My current favourite is the Samsung Galaxy S6 and S6 Edge, but they also happen to be the most expensive phones in the round-up. I’ve been carrying the Samsung Galaxy S6 Edge for a month now and that has given me enough time to really get to grips with the South Korean smartphone.
Arguably the number one smartphone currently on the market, the Samsung Galaxy S6 Edge is close to mobile perfection. The curved screen is far from the revolutionary feature it’s marketed as but, if you can afford it, this is the phone to buy right now.
Performance is its greatest strength. The S6 Edge, running an octa-core Exynos 7420 chip and 3GB of RAM, is the fastest phone we’ve ever tested, bar none. It even leaves Snapdragon 810-powered handsets in the dust, and comes without any overheating issues too. If you use your smartphone for lengthy gaming sessions, there’s nothing better. Battery life could be improved, but it’s still easily good enough to last a day.
Fortunately, Samsung’s infamous design issues finally seem to have been consigned to the past. The S6 Edge, with its aluminium alloy frame and glass rear, is the most attractive of the South Korean firm’s phones, and is up there with the iPhone 6 and HTC One M9 in terms of looks. A fingerprint scanner is now built into the home button, and lets you unlock the phone and make purchases through Samsung Pay.

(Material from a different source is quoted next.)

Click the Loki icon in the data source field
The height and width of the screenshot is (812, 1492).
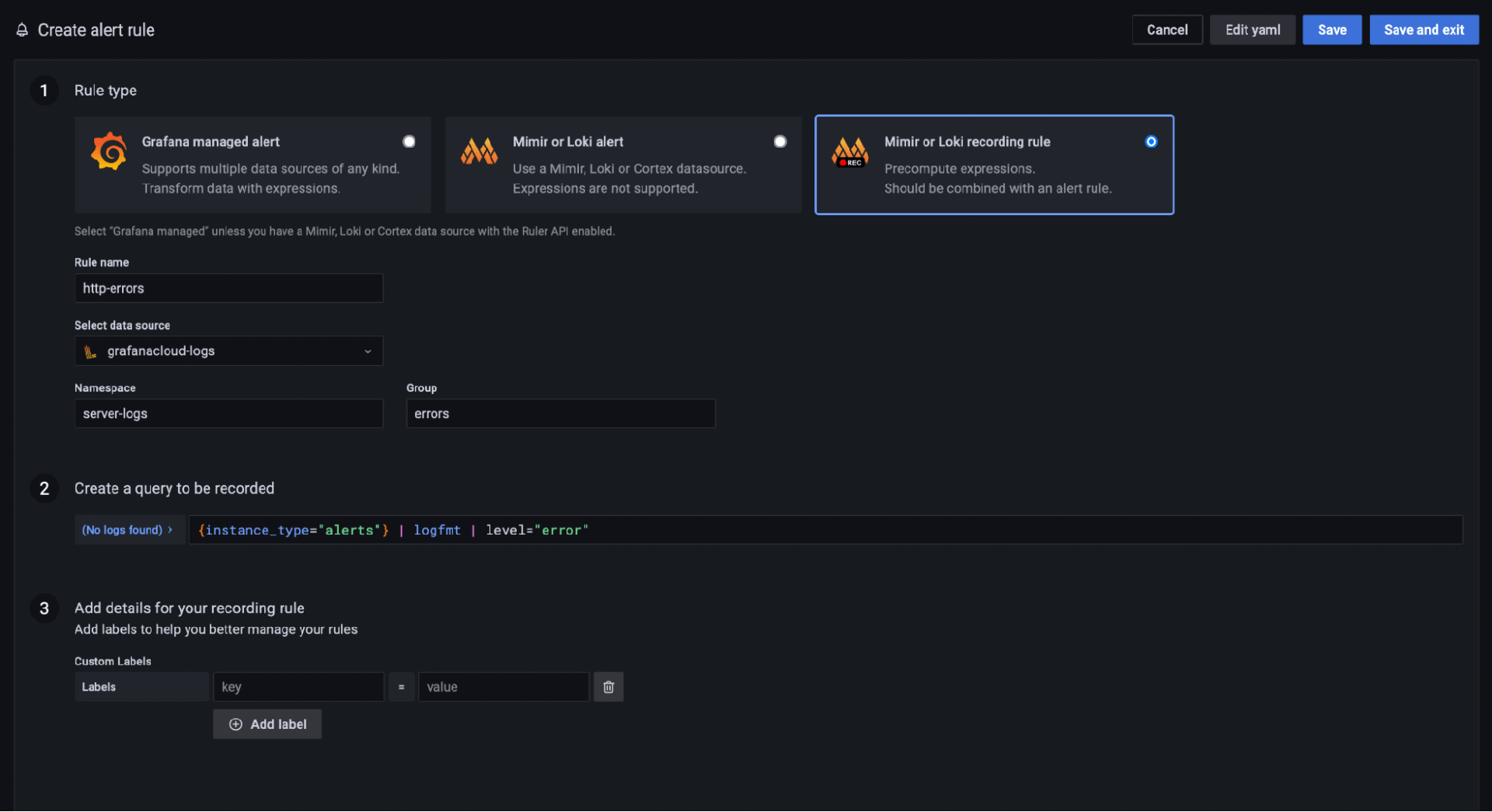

The 5.1-inch, 2,560 x 1,440 AMOLED display is a triumph too. It’s intensely sharp, offering great colour accuracy and deep blacks. It’s terrific for watching movies on. My only complaint is that the edges, which can be used for notifications and quick contact access, are prone to picking up glare. The 16-megapixel main camera is the best smartphone camera on the market, coming with OIS and the option to play with the finer points of photography far more than you usually would.
The use of wireless charging means that the perceived issue with the small battery has not been a problem for me in regular use because the S6 Edge lives on the charger. Have I noticed the lower capacity? Not in practice the S6 Edge has remained ‘full’ whenever I need it.
Travelling is a different issue, and at that point the smaller battery becomes evident. Within a few hours the issue started to prey on my mind and all the worries of battery management and always be charging returned. The Edge still made it through a full day without running out of charge, but with a lot of online work, photography, and image upload it was a close run thing on one occasion (hence the portable charger came out). As long as you can charge the S6 Edge overnight it does get through a working day if you give it a bait of care and attention which means no 3D gaming or buckets of video streaming.
I’d almost certainly go for the EDGE. I prefer the way it looks and when you’re talking about phones, when features and specs are the same, this is all that matters. EDGE all the way, for me!